Monday, March 14, 2005

The End of the Affair

A few years ago I saw a movie called The End of the Affair, and I remember that at that time I liked it. And, a couple weeks ago, my wonderful fiance indulged my love of books, some would call it an obsession, and took me to an enormous used book store in Manhattan, namely The Strand. The Strand boasts 18 miles of books, and, even after having been there for an hour and a half (I say we were only there for under an hour and he says we were there for two, so I'm compromising), I probably didn't even rummage through 1% of their books. Though I didn't really make my way through that many of their stacks--I'm giddy even remembering what it was like to be there--I still returned from Manhattan with scores of books, including Graham Greene's End of the Affair. As soon as I read the synopsis on the book's back cover I realized the movie had been adapted from Graham Greene's novel.

Every once in a while I come across a book that speaks to what it means to be human, a story that glimpses into the soul. Greene's novel is one of those pieces. The novel is almost autobiographical. It's like Greene wrestled with the darkest and brightest portions of his own nature, and this book resulted. If you like to mix your daily dose of philosophy and religion with fiction, then this book's it. The story captures one man's relationship with the God he wants to deny. It's just brilliant! It's way to fresh on the brain for me to write anything useful about it right now.

While I found certain stylistic aspects of it to be troubling, e.g., inconsistent transitions from chapter to chapter and portions of the ending too convenient, I loved this book. It' such a fine piece of fiction that it makes me wonder whether the author intended bumpy transitions in certain places, i.e., whether they have some sort of hidden meaning that I'm not getting.

It really was a wonderful read. I don't want to say too much about the ending, but I'll say this: certain aspects of the ending weren't ambiguous enough. The book captured how futile it is to deny God's existence, because he wont deny your's. I think that the reader, the "believer," would have felt this at a personal level even more than he already does if certain aspects of the ending had been more ambiguous. The reader would have felt a push/pull between rational explanations and religious explanations if specific portions of the ending a more open explanation. Geez this is hard to explain without giving away the book. I'll stop here.

By the way, I've realized that I should have written about the Da Vinci Code as well as Angels and Demons. I still haven't read the Code, but I find everyone's buying into it's being historical silly. Angels and Demons wasn't a great book--it was a fun beach book--but society's response to it and/or other pieces of literature that incorporate some historical facts startles me. The reason it startles me: people think fiction is fact. Why? Why is there such a complete lack of common sense or basic knowledge of history that makes it possible for people to read something like the Code or see something like the Gangs of New York and think that they're seeing something that really happened? Don't be a duncical reader (that's what I tell myself when I read something that calls itself a documentary or says it's adapted from or based on history).

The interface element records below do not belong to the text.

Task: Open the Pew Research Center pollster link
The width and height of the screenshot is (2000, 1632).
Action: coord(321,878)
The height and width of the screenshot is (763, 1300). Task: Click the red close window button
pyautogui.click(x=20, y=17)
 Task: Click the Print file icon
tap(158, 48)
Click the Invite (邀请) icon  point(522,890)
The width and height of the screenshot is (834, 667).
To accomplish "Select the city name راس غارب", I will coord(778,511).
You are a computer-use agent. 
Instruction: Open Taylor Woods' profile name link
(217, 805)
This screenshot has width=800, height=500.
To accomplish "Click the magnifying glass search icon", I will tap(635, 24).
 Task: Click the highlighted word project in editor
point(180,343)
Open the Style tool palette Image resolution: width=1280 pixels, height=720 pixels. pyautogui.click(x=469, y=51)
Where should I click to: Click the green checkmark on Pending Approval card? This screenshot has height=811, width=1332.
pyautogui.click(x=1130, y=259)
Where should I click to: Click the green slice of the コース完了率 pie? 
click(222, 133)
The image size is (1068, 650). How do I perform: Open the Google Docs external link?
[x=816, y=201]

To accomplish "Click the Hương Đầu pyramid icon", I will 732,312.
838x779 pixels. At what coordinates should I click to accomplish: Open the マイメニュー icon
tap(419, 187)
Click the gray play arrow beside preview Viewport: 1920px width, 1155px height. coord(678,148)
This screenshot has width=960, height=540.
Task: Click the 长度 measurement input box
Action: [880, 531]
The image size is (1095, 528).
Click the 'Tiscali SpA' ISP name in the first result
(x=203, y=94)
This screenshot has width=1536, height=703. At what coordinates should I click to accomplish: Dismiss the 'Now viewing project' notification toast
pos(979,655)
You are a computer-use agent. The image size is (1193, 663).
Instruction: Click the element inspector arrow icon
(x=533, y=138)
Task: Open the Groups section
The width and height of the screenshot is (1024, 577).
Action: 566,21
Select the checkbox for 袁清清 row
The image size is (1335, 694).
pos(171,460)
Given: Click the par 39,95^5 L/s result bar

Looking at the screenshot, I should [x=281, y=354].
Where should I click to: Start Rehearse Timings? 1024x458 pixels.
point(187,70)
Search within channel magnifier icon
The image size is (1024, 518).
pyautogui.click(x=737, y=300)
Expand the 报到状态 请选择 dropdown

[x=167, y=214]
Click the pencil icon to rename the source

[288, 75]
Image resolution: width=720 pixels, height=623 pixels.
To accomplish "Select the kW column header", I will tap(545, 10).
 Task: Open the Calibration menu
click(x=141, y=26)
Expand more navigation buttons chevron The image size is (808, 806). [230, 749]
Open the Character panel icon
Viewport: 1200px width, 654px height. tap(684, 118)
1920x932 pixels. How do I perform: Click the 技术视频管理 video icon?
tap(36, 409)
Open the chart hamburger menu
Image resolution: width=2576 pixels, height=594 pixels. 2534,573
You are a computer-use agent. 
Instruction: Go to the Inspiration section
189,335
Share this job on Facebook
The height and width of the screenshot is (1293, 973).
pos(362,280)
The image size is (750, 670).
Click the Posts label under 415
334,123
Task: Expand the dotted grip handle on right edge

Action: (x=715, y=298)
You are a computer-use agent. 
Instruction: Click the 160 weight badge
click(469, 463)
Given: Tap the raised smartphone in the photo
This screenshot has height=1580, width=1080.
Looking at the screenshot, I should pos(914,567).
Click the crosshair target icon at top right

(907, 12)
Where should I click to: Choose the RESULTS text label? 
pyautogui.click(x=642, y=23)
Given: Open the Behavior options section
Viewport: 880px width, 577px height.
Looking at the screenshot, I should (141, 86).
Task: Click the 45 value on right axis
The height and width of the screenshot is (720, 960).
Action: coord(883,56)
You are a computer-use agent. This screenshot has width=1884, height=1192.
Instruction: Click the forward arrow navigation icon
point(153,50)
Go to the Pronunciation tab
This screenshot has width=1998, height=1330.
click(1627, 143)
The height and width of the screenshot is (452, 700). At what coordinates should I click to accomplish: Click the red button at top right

Firstly, one of the first few pages in Dan Brown's book is entilted "Facts." It states that essentially all the rituals, pieces of artwork, and so on have been meticulously researched and are true. In response, many have published responses to the novel, such as Breaking the Da Vinci Code and the myriad of other books listed by Faithfulreader.com. Though Faithfulreader.com takes issue with Brown's book because of it's open hostility to Catholicism and Christianity, I take issue with it's readers, not it's author. People? What's next? Why are you so willing to believe tripe? Why are people so willing to believe the worst about western civilization and religion? And, more importantly, why are people so ill informed? (On the upside, at least people are reading (they're just not thinking). Is that too mean?)

Now, some people have probably been spoonfed nonsense by iconoclastic teaching professionals that belong to an especially ill-informed school of idealogues; however, regardless of the malebolge that certain schools offer up as a "approved" education, don't we owe it to ourselves to seek out the truth? I'm sure there are a lot of good history books out there, but I would recommend Lies My Teacher Told Me: Everything Your American History Textbook Got Wrong as a great place to start. If anyone can think of any others, please let me know. I'm always looking for a good read.

Anyway, back to my wonderful pile of books. Eragon is just around the corner. I promise not to rant again for quite a while.